🎉 News: Accepted to ICML 2026!
ICML 2026 · Masked Diffusion · Training-free Sampler

Improving Sampling for
Masked Diffusion Models
via Information Gain

Kaisen Yang1, Jayden Teoh2, Kaicheng Yang3, Yitong Zhang4, Alex Lamb1

1Tsinghua University  ·  2Singapore Management University  ·  3Shanghai Jiao Tong University  ·  4Beihang University

TL;DR Existing MDM samplers are myopic — they pick the locally most certain token without thinking ahead. Info-Gain Sampler additionally rewards decisions that reduce uncertainty over the rest of the sequence, and consistently beats greedy baselines across reasoning, code, image and creative writing.
01

Abstract

Masked Diffusion Models (MDMs) offer greater flexibility in decoding order than autoregressive models, but require careful planning to achieve high-quality generation. Existing samplers typically adopt greedy heuristics, prioritizing positions with the highest local certainty. Through failure-case analysis, we identify a fundamental limitation: such samplers neglect the downstream impact of current decoding choices and fail to minimize cumulative uncertainty.

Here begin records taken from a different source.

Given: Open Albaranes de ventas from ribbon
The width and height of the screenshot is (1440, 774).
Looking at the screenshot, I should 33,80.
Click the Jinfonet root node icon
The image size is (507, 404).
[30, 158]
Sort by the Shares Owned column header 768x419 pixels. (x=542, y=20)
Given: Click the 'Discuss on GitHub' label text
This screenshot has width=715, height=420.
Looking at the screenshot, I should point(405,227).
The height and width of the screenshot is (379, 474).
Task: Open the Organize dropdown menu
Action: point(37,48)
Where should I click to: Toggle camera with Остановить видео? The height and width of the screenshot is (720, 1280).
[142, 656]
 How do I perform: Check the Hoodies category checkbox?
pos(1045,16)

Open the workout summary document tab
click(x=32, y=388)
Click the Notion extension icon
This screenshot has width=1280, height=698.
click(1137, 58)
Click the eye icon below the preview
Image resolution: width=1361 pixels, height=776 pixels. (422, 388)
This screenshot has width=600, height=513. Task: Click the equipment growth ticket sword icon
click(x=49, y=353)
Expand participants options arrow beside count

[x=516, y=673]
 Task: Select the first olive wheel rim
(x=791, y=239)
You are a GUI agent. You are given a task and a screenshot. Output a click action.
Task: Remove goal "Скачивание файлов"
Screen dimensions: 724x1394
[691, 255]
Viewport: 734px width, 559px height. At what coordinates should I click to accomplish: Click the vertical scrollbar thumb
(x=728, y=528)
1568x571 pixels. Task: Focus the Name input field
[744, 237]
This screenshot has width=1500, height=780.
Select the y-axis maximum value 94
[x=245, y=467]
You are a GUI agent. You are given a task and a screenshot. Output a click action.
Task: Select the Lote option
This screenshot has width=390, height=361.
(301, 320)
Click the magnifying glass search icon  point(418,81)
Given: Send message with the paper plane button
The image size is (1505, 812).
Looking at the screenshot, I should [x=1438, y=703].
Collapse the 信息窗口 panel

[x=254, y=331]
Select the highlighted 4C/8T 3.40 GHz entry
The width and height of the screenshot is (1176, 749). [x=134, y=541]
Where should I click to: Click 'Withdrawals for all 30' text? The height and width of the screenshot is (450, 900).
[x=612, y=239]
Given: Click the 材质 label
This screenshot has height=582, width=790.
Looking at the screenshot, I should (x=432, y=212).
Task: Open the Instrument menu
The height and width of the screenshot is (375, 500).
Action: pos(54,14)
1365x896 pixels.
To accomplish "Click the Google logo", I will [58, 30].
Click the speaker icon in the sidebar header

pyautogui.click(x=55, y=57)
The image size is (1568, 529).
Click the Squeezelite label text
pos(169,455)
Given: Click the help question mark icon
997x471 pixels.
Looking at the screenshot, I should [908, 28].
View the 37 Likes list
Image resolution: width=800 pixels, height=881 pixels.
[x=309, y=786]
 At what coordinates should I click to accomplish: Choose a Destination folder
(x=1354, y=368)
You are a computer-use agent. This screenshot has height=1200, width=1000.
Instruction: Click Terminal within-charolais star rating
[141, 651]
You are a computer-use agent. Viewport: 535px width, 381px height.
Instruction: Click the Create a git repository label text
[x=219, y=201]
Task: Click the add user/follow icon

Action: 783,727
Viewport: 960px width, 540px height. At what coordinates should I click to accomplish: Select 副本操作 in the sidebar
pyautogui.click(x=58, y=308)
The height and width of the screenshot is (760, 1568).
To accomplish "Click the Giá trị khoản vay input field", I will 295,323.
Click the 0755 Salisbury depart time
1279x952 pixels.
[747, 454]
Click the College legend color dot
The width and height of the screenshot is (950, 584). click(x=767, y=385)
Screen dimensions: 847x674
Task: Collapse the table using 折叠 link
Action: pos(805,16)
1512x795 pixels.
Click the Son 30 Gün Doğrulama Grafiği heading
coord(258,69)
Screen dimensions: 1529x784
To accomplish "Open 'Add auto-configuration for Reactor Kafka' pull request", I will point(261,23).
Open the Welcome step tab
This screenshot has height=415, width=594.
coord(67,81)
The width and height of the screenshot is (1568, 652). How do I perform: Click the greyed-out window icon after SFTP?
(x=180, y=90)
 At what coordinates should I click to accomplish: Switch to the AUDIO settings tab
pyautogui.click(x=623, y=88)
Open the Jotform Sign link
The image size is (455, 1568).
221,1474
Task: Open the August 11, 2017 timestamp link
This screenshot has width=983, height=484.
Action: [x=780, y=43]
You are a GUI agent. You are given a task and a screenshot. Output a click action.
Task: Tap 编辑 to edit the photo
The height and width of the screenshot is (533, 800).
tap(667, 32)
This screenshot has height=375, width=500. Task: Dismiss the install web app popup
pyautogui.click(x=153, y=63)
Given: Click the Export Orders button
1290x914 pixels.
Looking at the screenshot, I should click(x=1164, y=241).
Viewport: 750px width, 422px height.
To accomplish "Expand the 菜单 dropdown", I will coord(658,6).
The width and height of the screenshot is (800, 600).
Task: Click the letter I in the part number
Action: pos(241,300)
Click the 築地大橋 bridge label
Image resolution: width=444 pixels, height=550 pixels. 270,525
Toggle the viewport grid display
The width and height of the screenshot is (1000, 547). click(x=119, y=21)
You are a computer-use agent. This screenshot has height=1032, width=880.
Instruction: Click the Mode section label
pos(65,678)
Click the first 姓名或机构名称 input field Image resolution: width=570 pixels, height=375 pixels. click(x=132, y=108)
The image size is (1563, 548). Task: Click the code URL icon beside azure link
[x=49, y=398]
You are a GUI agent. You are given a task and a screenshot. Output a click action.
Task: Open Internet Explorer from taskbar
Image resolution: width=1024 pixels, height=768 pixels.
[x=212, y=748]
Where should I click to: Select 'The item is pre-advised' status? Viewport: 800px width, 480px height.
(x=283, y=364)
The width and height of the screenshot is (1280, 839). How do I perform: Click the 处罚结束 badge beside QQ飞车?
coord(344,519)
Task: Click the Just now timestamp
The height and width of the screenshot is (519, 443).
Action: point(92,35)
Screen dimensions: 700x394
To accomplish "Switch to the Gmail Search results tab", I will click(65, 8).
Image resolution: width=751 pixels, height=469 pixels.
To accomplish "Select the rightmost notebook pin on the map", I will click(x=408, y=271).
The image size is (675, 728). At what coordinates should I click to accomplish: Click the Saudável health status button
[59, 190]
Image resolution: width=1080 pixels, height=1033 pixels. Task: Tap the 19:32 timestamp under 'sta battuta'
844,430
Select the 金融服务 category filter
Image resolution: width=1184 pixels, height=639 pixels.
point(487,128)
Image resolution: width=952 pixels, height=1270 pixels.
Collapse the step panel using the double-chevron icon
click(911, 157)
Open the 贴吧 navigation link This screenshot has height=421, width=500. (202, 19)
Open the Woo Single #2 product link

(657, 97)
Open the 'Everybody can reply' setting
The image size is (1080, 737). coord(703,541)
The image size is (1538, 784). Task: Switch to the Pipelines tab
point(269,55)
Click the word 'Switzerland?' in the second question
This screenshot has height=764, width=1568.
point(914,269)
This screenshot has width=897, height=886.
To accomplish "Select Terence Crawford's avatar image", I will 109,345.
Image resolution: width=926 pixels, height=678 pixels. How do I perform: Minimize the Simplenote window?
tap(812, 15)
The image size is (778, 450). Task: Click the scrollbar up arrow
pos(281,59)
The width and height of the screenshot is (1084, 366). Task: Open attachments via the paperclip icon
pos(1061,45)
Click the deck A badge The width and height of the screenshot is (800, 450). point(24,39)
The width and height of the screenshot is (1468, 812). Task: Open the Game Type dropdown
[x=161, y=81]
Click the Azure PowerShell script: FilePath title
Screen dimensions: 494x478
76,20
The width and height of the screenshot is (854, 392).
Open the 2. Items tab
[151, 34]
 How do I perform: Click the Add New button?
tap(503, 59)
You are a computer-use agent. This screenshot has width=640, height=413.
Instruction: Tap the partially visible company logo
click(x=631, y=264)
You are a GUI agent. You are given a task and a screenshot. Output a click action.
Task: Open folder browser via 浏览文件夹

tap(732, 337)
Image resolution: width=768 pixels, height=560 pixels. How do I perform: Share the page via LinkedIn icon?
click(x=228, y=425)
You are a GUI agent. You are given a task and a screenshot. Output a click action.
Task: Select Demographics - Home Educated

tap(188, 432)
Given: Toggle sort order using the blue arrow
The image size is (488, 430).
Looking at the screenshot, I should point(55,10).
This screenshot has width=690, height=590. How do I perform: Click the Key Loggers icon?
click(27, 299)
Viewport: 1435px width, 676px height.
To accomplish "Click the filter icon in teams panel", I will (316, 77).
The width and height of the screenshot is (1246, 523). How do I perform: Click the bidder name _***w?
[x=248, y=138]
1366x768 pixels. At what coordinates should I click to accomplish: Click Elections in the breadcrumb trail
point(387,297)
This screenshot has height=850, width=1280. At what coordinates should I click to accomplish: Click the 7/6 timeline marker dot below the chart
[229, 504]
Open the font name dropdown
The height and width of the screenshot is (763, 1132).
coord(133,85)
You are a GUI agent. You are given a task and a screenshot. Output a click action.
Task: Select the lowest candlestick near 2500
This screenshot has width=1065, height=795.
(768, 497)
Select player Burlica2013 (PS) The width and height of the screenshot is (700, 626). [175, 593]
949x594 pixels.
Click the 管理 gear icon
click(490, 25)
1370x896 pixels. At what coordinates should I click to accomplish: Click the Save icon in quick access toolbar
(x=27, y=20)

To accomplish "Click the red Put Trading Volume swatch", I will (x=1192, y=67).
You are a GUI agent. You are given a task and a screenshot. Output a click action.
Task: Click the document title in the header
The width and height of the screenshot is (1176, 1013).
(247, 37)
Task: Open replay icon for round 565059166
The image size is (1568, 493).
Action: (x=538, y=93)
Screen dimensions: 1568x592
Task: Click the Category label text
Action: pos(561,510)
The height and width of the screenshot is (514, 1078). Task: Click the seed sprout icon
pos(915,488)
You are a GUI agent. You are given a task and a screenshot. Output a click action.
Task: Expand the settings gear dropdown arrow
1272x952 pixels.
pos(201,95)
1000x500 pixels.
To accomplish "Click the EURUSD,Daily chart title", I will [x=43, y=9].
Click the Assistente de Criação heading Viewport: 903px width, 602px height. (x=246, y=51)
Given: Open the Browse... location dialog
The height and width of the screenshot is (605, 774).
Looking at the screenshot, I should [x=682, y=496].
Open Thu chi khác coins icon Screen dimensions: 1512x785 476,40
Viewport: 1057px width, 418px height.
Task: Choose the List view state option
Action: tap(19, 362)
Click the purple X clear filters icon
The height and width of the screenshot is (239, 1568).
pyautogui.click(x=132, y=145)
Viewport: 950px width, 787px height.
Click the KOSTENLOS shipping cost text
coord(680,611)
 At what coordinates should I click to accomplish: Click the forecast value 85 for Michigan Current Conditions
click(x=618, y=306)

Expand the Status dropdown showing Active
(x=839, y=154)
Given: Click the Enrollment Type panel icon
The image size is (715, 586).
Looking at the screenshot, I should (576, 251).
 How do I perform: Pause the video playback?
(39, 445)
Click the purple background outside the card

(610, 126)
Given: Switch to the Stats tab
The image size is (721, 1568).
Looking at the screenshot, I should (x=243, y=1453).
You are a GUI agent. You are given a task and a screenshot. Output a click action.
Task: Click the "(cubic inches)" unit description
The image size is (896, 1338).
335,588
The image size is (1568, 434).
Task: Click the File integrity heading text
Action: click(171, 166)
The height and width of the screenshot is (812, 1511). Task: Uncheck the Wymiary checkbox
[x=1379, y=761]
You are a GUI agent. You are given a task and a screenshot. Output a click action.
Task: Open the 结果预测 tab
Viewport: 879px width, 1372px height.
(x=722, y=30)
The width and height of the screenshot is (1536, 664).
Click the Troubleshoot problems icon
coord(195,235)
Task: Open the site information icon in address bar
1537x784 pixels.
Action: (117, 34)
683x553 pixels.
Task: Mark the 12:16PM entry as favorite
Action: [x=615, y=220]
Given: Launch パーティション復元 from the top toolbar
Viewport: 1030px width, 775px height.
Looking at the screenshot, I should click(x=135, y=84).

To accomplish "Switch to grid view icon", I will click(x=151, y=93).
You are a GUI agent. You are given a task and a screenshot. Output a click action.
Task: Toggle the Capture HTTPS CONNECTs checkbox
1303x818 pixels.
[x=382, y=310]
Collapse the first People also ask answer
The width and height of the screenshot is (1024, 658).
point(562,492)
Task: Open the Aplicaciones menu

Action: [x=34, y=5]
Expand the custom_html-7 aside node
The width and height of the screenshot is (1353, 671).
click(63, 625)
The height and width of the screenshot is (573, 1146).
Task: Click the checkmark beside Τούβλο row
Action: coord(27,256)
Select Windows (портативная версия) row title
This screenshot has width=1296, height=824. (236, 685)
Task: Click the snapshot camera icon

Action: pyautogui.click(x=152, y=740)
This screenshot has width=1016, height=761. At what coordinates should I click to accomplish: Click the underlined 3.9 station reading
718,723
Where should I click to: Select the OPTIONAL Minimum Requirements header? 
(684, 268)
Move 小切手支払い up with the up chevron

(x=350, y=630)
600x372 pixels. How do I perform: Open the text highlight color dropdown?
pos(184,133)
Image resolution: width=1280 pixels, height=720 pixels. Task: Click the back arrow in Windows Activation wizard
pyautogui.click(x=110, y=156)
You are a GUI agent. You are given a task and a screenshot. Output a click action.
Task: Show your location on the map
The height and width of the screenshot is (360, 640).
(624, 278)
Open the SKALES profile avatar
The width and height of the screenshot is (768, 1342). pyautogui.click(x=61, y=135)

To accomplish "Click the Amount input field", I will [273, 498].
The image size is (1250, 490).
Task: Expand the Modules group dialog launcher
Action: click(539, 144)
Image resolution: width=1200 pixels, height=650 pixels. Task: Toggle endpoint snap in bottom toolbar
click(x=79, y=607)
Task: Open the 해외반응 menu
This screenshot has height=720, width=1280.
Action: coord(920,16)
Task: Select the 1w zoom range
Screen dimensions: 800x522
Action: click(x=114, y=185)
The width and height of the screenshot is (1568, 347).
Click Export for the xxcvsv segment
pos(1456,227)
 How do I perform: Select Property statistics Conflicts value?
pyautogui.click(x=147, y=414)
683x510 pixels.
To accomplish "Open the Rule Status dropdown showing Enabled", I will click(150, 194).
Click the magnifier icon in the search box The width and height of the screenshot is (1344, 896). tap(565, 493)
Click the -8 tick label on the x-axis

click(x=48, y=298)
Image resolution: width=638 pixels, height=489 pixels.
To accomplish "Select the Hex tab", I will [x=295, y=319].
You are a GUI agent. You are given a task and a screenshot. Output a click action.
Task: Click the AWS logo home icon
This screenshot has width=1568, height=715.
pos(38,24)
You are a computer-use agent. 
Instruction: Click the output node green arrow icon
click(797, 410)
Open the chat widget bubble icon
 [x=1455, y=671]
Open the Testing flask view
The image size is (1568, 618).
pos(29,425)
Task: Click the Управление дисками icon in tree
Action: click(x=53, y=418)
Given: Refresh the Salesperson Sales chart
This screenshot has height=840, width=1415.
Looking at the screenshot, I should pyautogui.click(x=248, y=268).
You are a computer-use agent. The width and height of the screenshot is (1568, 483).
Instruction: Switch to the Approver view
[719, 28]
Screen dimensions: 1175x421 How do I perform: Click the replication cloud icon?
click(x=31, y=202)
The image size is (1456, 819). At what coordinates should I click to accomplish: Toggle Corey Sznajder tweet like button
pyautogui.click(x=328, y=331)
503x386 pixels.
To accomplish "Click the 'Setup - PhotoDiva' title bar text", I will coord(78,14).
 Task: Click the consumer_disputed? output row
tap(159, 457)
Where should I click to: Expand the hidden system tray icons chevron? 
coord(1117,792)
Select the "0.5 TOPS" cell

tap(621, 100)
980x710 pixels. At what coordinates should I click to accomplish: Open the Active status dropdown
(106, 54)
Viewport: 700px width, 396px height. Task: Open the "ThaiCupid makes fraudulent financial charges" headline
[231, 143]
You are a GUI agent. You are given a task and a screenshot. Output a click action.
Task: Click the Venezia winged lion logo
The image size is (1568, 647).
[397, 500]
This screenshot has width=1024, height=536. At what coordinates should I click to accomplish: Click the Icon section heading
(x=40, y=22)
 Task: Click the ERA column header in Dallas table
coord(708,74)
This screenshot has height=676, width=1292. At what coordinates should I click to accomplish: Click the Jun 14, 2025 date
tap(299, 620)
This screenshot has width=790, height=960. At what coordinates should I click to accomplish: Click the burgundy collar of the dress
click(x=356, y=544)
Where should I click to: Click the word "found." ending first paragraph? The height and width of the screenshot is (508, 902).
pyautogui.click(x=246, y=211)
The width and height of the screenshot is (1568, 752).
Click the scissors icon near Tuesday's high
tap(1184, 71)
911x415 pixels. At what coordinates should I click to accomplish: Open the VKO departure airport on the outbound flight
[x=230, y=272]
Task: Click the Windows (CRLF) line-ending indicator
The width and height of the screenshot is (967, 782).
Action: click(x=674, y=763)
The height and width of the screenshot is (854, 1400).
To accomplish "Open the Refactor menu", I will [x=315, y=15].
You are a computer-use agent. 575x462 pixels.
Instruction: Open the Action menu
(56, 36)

We propose the Info-Gain Sampler, a principled, training-free decoding framework that balances immediate uncertainty with information gain over future masked tokens. Across reasoning, coding, creative writing, and image generation, Info-Gain Sampler consistently outperforms prior greedy baselines — including a concurrent lookahead method — while keeping practical overhead minimal.

02

Key Findings

Five headline numbers from the paper.

Reasoning · Avg. Pass@1
+11.6 pp

Largest gain on Semi-AR MDMs

On SDAR-8B-Chat (K=2), Info-Gain pushes average accuracy from 45.1% (LookUM) to 55.8%, an absolute +10.7 pp over the strongest concurrent lookahead baseline.

Cumulative Entropy ↓
78.4 → 48.6

38% lower trajectory uncertainty

On reasoning tasks, cumulative entropy drops from 78.4 to 48.6 — only ~50% of the best greedy baseline. Lower H̃ correlates with higher accuracy (Pearson r = −0.70).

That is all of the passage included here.